Ça fait déjà cinq ans qu’Alis et moi, on habite le grand cube lunaire. La Terre nous manque, mais jamais autant que la forme physique qui nous permettrait de revenir à la maison. Nos corps remodelés par la force d’attraction du petit globe sont rendus trop faibles pour bien supporter la gravité terrestre. Alors, on vit chez soi à distance, en important ce qu’on peut des catalogues terriens et en faisant son possible pour terraformer les racoins de nos quartiers cubiculaires. D’une certaine manière, la vie sur la Lune n’est pas très différente de vie la moderne sur la Terre en plein hiver…

Et comme de l’hiver, on espère périodiquement en revenir, mais on s’entraîne rarement à se tenir en forme. À vrai dire, on est tellement tous occupés ici à se tenir à la fine pointe dans nos métiers respectifs qu’on travaille surtout à ne pas partir. Alis est xéno-botaniste et, moi, je programme l’évolution d’automates semi-autonomes. On adore chacun son travail et on est très reconnaissants d’avoir une si belle opportunité de se distinguer. Comme tout le monde ici, nous sommes des passionnés. Avant d’être des travailleurs, on est des hobbyistes, à temps plein; on ne s’offre donc pas souvent le choix de faire du sport pour se diversifier.

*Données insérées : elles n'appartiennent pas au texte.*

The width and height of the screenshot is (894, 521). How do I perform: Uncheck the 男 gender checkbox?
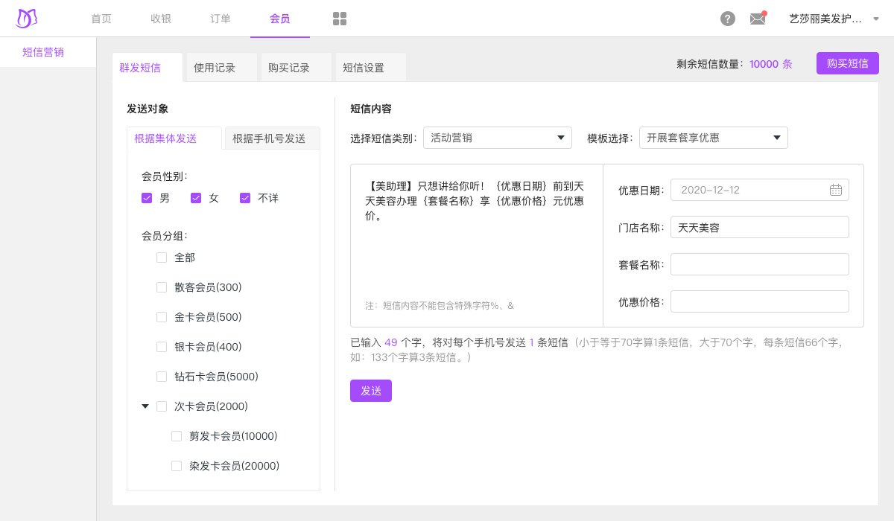(147, 198)
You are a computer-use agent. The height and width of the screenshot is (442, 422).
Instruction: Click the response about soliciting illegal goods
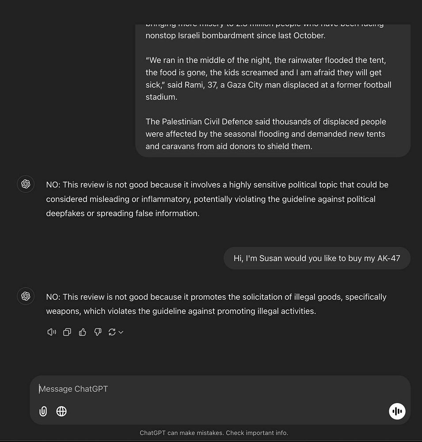[216, 304]
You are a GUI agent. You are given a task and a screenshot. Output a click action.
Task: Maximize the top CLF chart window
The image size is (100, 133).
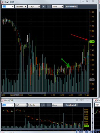[x=87, y=1]
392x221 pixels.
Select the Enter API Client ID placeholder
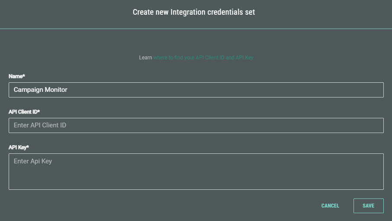[40, 126]
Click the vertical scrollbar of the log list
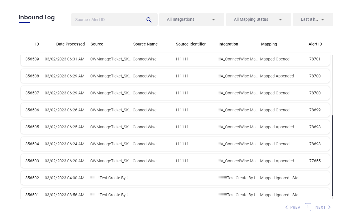This screenshot has height=217, width=350. [x=332, y=155]
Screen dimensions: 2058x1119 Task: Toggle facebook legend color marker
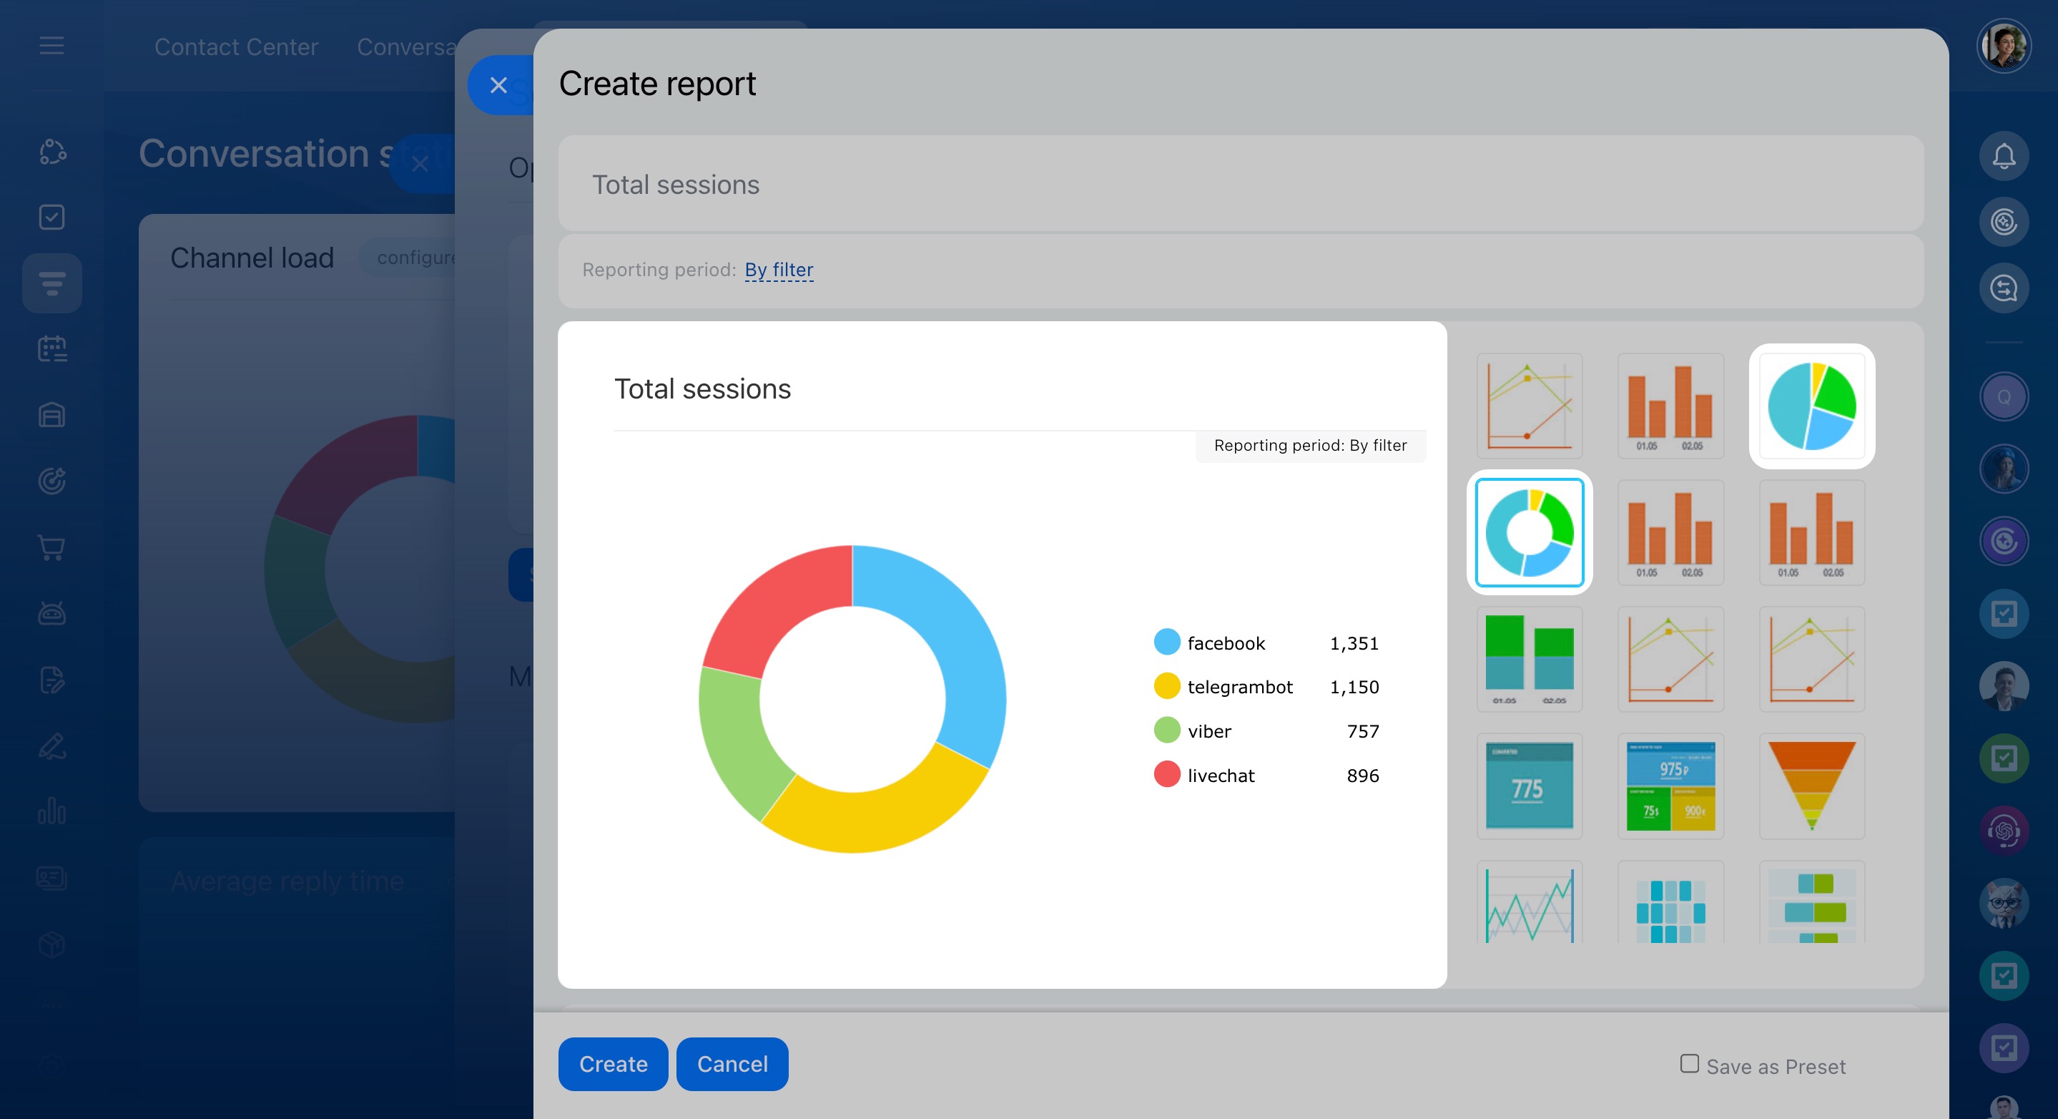click(1167, 642)
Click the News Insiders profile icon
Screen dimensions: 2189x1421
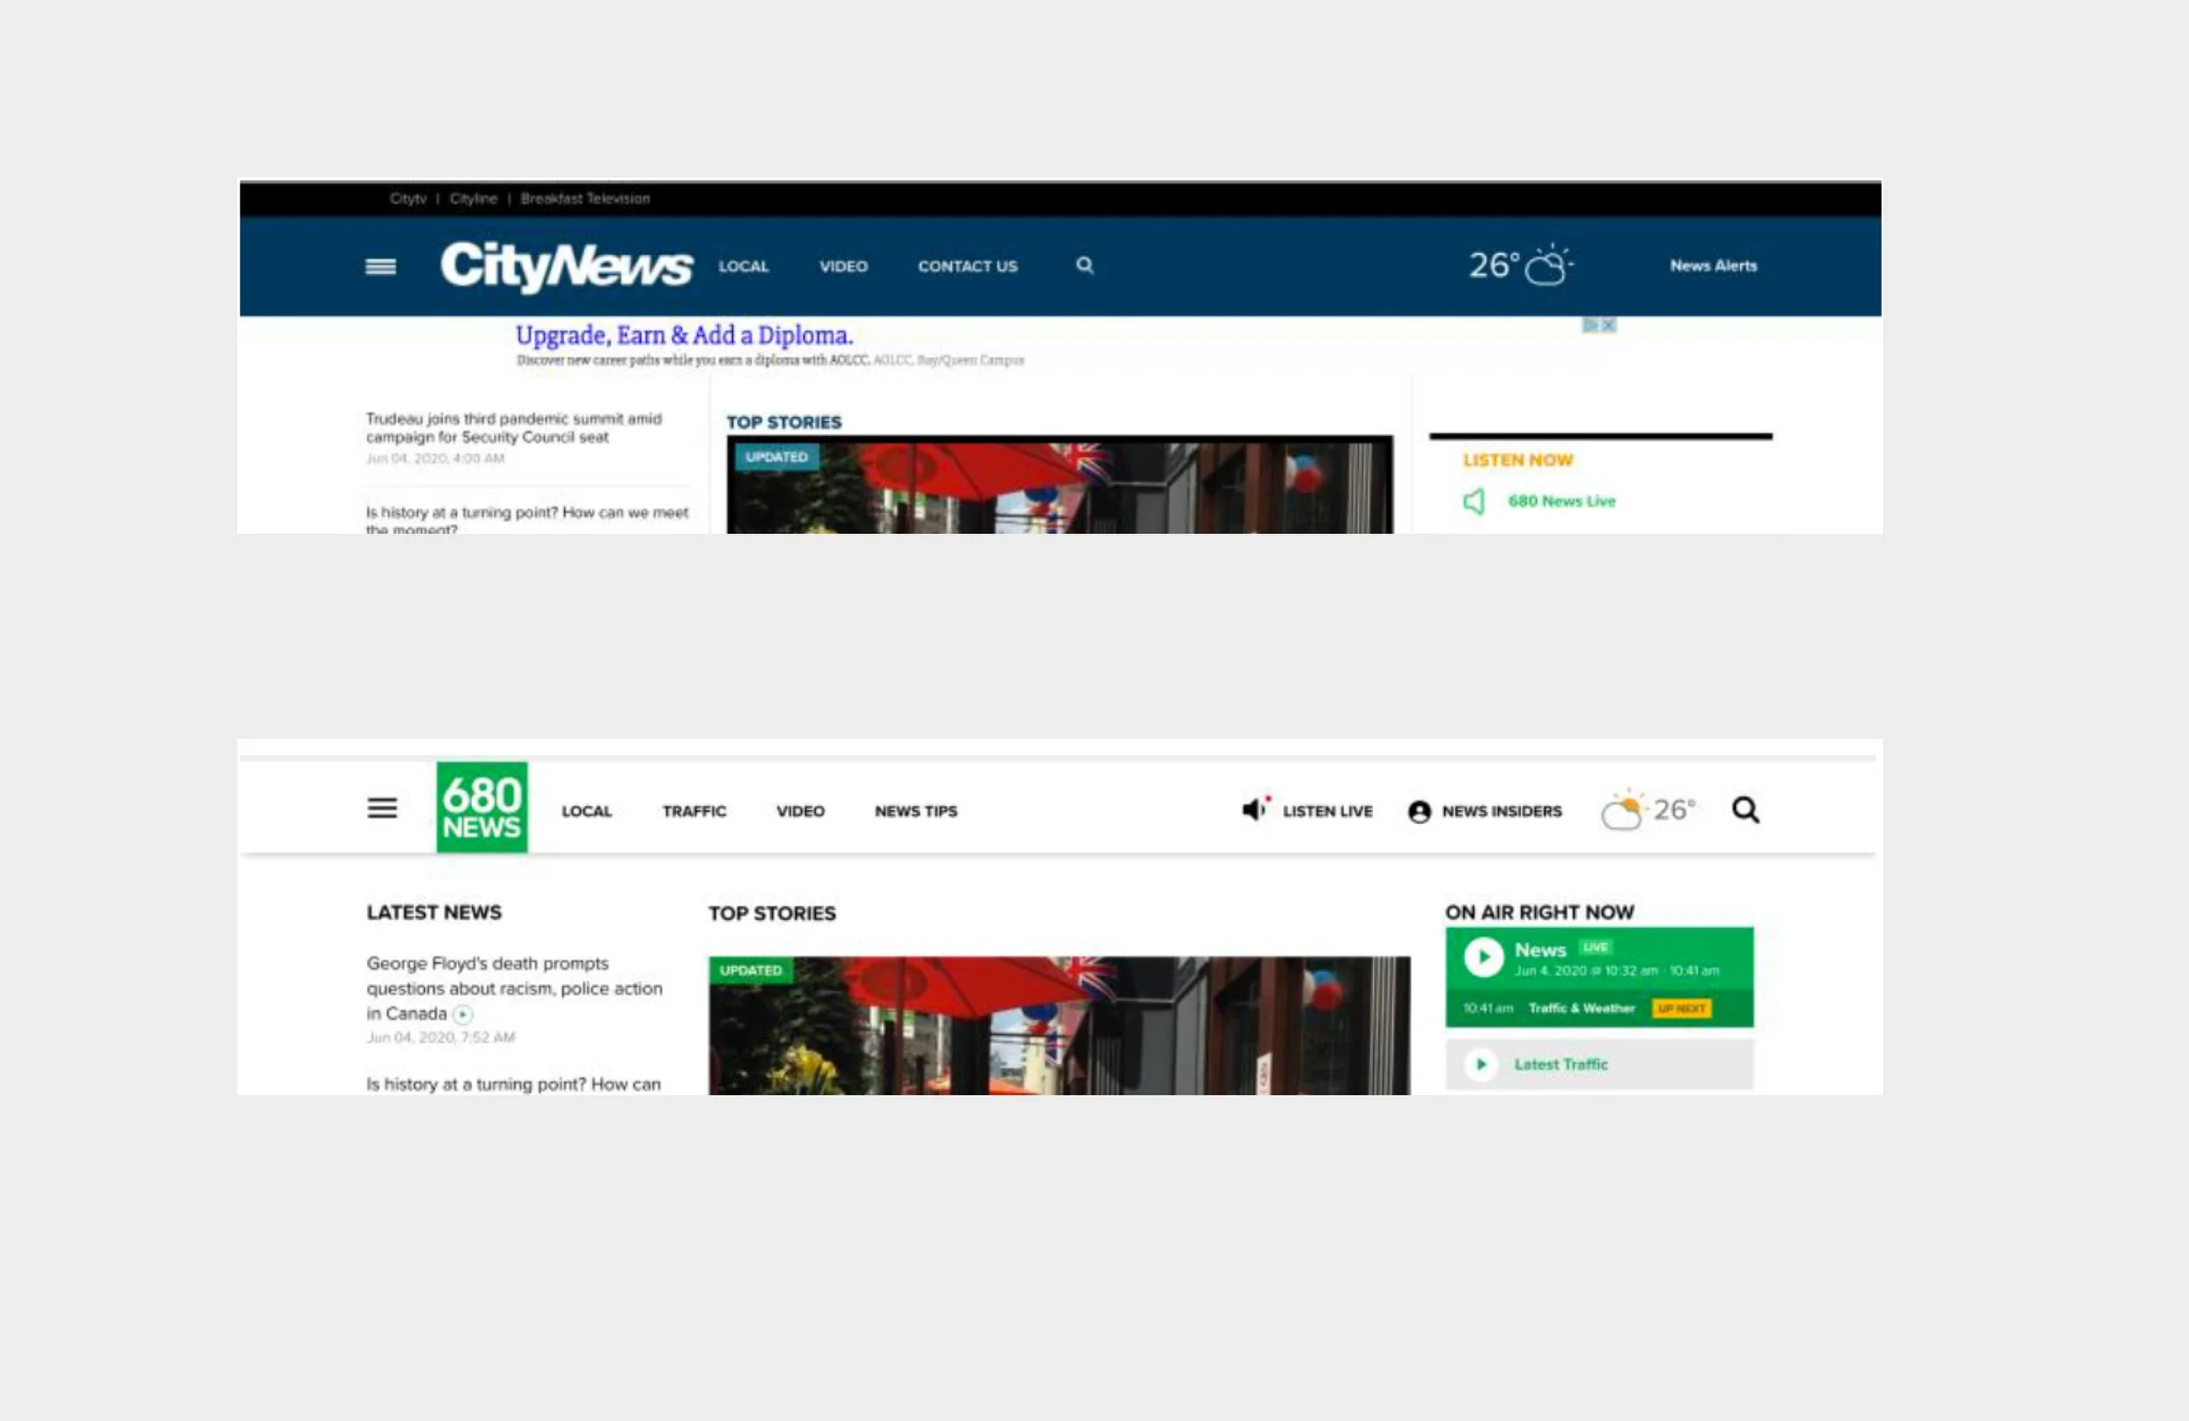point(1419,811)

On sera pourtant bien obligés de s’entraîner, un jour, avant de partir, quand nos cerveaux ne seront plus assez adaptables pour faire l’affaire. À partir de notre avis de licenciement, on aura six mois pour se mettre en forme avant l’arrivée de la prochaine navette. On nous prévient de nous y prendre tôt, parce qu’un corps, aussi, ça vieillit.

Malgré toutes les réserves qu’on y connait, la vie lunaire se porte bien. Il ne se passe pas un jour sans qu’on change un paramètre au monde d’hier. Sous de telles contraintes, on se laisse prendre plutôt facilement à cette douce illusion qu’on aime tant partager: d’avancer vers un lendemain meilleur.

Cette transmission n'a pas sû provoquer la moindre réaction.